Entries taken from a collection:

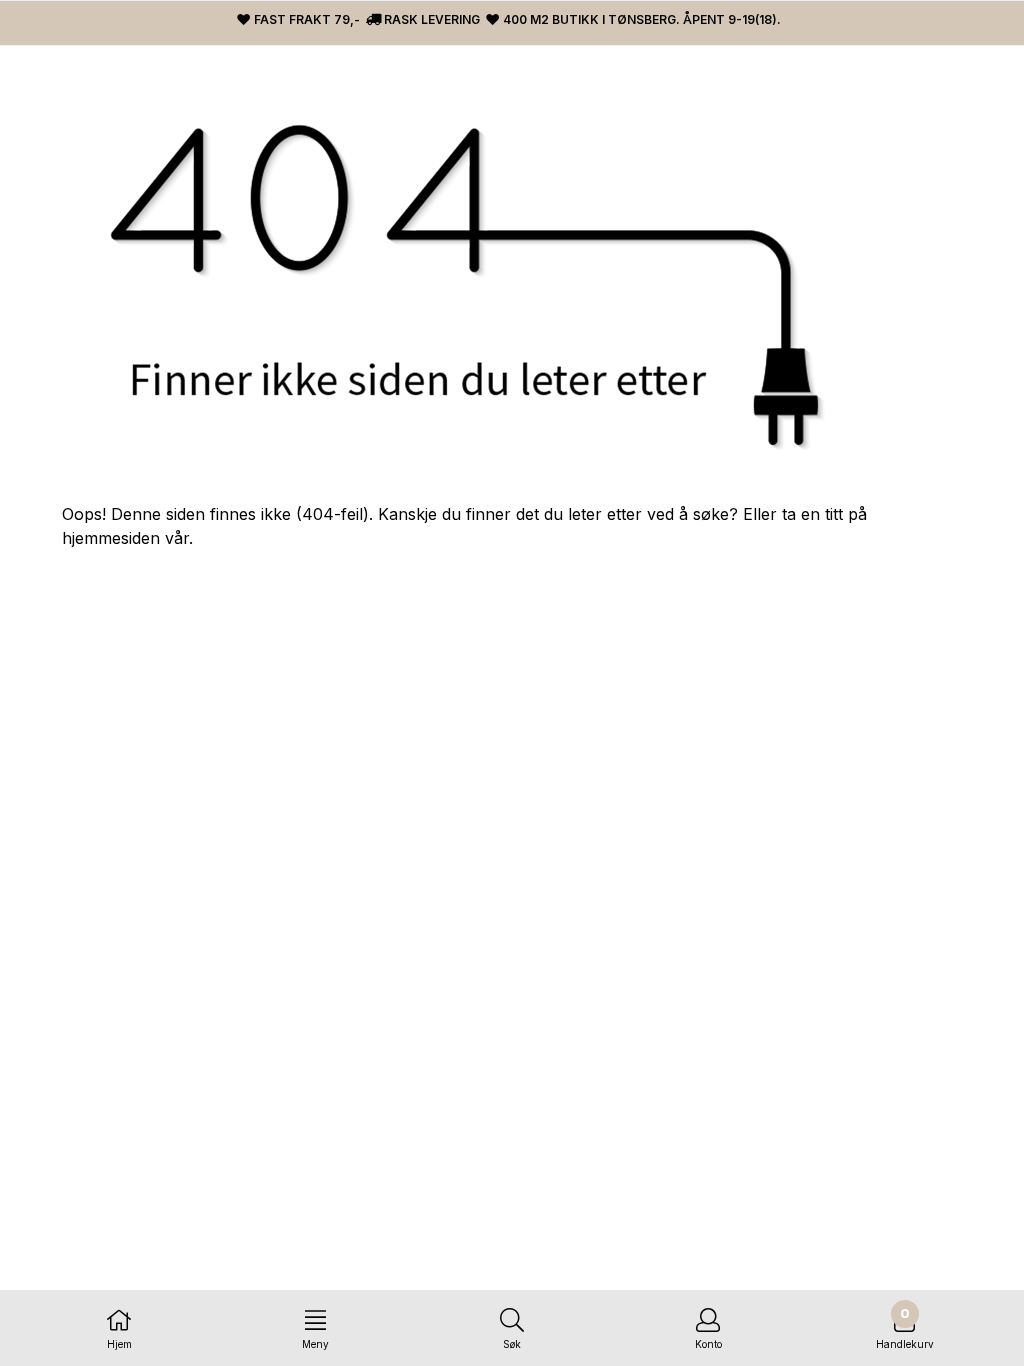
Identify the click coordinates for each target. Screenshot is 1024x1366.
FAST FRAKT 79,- (305, 19)
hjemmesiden (111, 538)
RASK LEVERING (430, 19)
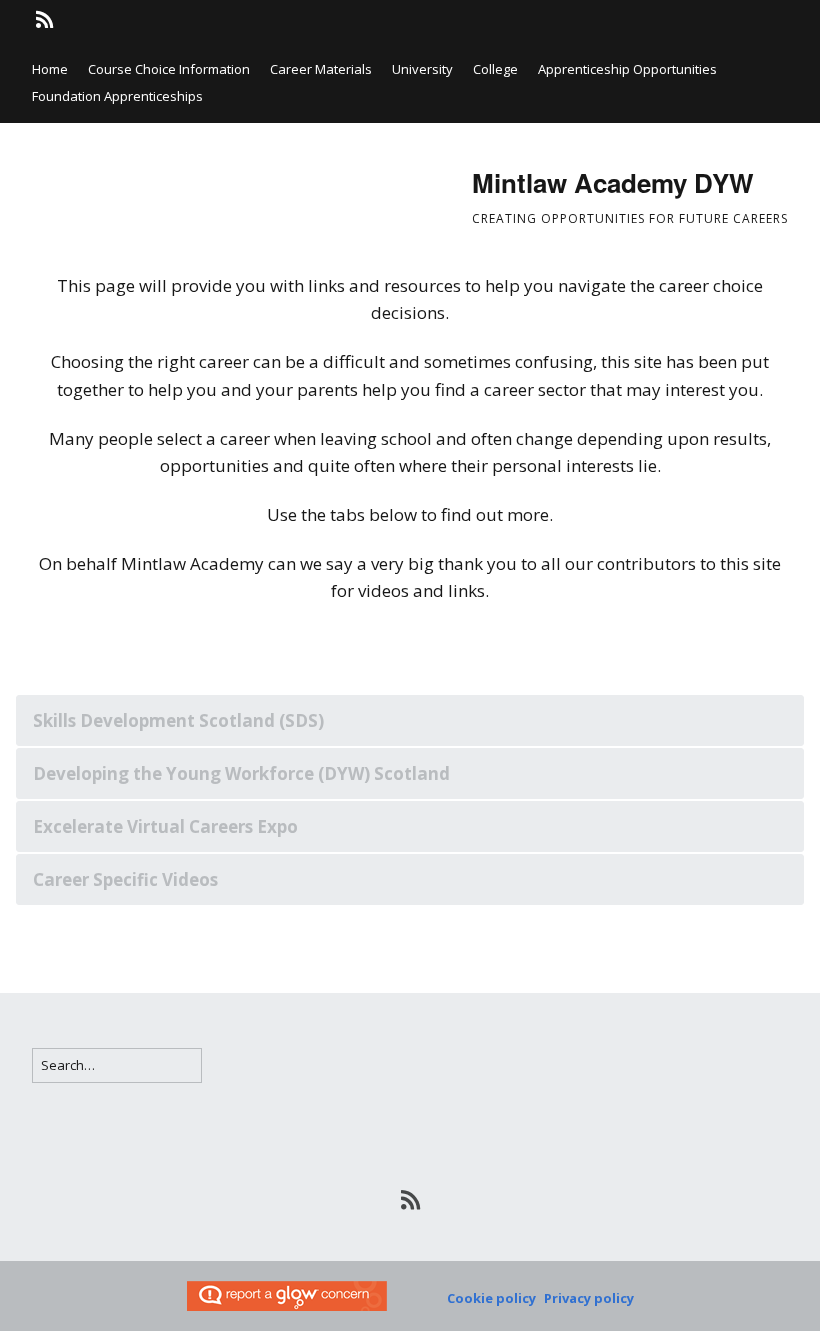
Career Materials (321, 69)
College (495, 69)
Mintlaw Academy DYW (613, 182)
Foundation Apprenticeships (117, 96)
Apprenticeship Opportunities (627, 69)
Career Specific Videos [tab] (125, 879)
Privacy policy (589, 1298)
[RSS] (46, 20)
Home (50, 69)
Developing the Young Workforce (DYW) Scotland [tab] (241, 773)
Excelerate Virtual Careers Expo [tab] (165, 826)
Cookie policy (491, 1298)
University (422, 69)
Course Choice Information (169, 69)
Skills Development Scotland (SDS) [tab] (178, 720)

> _Problem to solve_
Starting at the line that contains "Apprenticeship Opportunities (627, 69)" and ending at the last line of the data, repeat each line exactly; include nothing else.

> _Written response_
Apprenticeship Opportunities (627, 69)
Career Specific Videos [tab] (125, 879)
Privacy policy (589, 1298)
[RSS] (46, 20)
Home (50, 69)
Developing the Young Workforce (DYW) Scotland [tab] (241, 773)
Excelerate Virtual Careers Expo [tab] (165, 826)
Cookie policy (491, 1298)
University (422, 69)
Course Choice Information (169, 69)
Skills Development Scotland (SDS) [tab] (178, 720)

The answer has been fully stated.